Precision rehabilitation to prevent osteoarthritis
Wearable sensors plus computer vision could reduce the likelihood of degenerative joint disease.
Athletes and sports fans know that a torn ACL knocks a player out of the game, requires surgical repair, and involves a long recovery. But for many injured athletes, being temporarily sidelined is only the beginning of what can become a lifelong struggle.
According to Eni Halilaj, an assistant professor in mechanical engineering and biomechanist who specializes in orthopaedic rehabilitation, 60% of those who suffer this common knee injury also develop osteoarthritis early in life. The degenerative joint disease, which affects an estimated 32.5 million individuals in the U.S., is especially problematic for younger patients because of the longer time span during which the chronic condition can cause debilitating pain, stiffness, and limited mobility.
“How can we make the 60% have the same long-term outcome as the 40%?” asks Halilaj, who is working to understand the difference between those who do and those who do not develop osteoarthritis following knee trauma.
Halilaj and her interdisciplinary team of mechanical engineers, bioengineers, and computer scientists are working to integrate insights from their experimental and computational work to develop effective rehabilitation strategies aimed at restoring and preserving pain-free mobility throughout the lifespan.
In a not-too-distant future, we envision clinicians using data from these minimal wearables sensors and smartphone videos to isolate the 60% of patients who are likely to suffer from debilitating osteoarthritis, personalize their therapy accordingly, and even prescribe a wearable haptic device that helps them correct their gait before it is too late.Eni Halilaj, Assistant Professor, Mechanical Engineering
Experiments in her motion capture laboratory focus on identifying mechanical risk factors for debilitating diseases like osteoarthritis. The 1,000-square-foot lab is outfitted with 20 cameras positioned along the ceiling throughout the room, which are used to visualize highly reflective spherical markers that are strategically placed on a human subject’s body to track their motion and analyze their gait. A split-belt treadmill further analyzes the subject’s motion by measuring the force exerted by each step. Electromyography (EMG) sensors are used to evaluate muscle activations during movement by measuring electrical activity produced by skeletal muscles.
While data gathered in this type of research lab is critical to identifying mechanical risk factors, patient access to such facilities is limited. Recent studies have shown that the presence of researchers observing gait analysis tests has a measurable effect on how the patients walk that could undermine the reliability of findings from traditional gait analysis studies.
The key to better insights may lie in monitoring how patients move in natural environments as opposed to specialized laboratories like Halilaj’s Musculoskeletal Biomechanics Lab.
“Using flexible wearable sensors that look like Band-Aids, we monitor movement outside of the lab, where patients are not on their best behavior and may be adopting pain avoidance walking strategies that damage their joints in the long run,” says Halilaj.
Her group is pairing wearable sensing data with advanced magnetic resonance imaging of the knee to discover the problematic walking strategies that are associated with early osteoarthritis—what she calls “digital biomarkers of osteoarthritis.”

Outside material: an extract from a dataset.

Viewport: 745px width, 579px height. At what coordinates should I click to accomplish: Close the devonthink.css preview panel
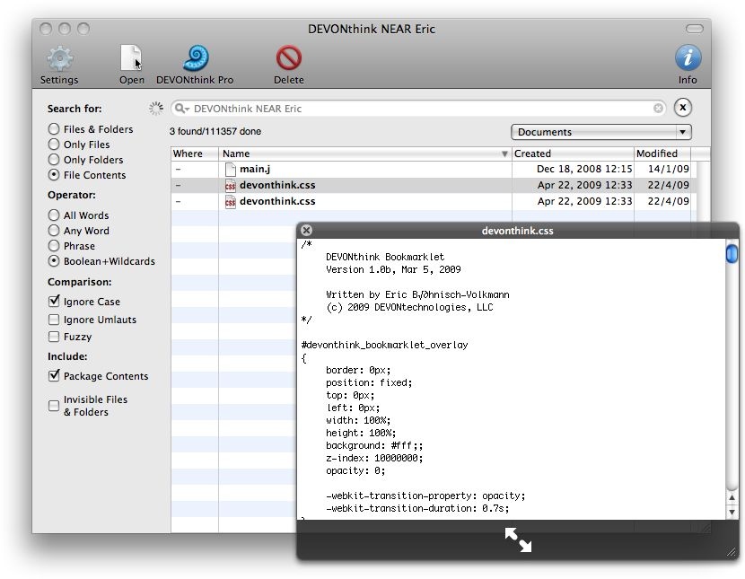click(306, 231)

In addition to gait adaptation following surgery, physical therapy plays an important role in recovery. Recent advances in computer vision now offer untapped potential for movement analysis from video, enabling real-time tracking and feedback to improve physical therapy. Halilaj and her team are also developing open-source software that fuses computer vision algorithms with biomechanical modeling to allow accurate motion tracking from inexpensive cameras, like those embedded in personal smartphones.
Observational studies that monitor patients in physical therapy and natural environments will help researchers like Halilaj discover digital biomarkers of future disease, which can be targeted with preventative technologies in the future. Together with experts in haptics, Halilaj’s team is developing wearable haptic systems to help train patients to change the way they move.
“In a not-too-distant future, we envision clinicians using data from these minimal wearables sensors and smartphone videos to isolate the 60% of patients who are likely to suffer from debilitating osteoarthritis, personalize their therapy accordingly, and even prescribe a wearable haptic device that helps them correct their gait before it is too late,” concludes Halilaj.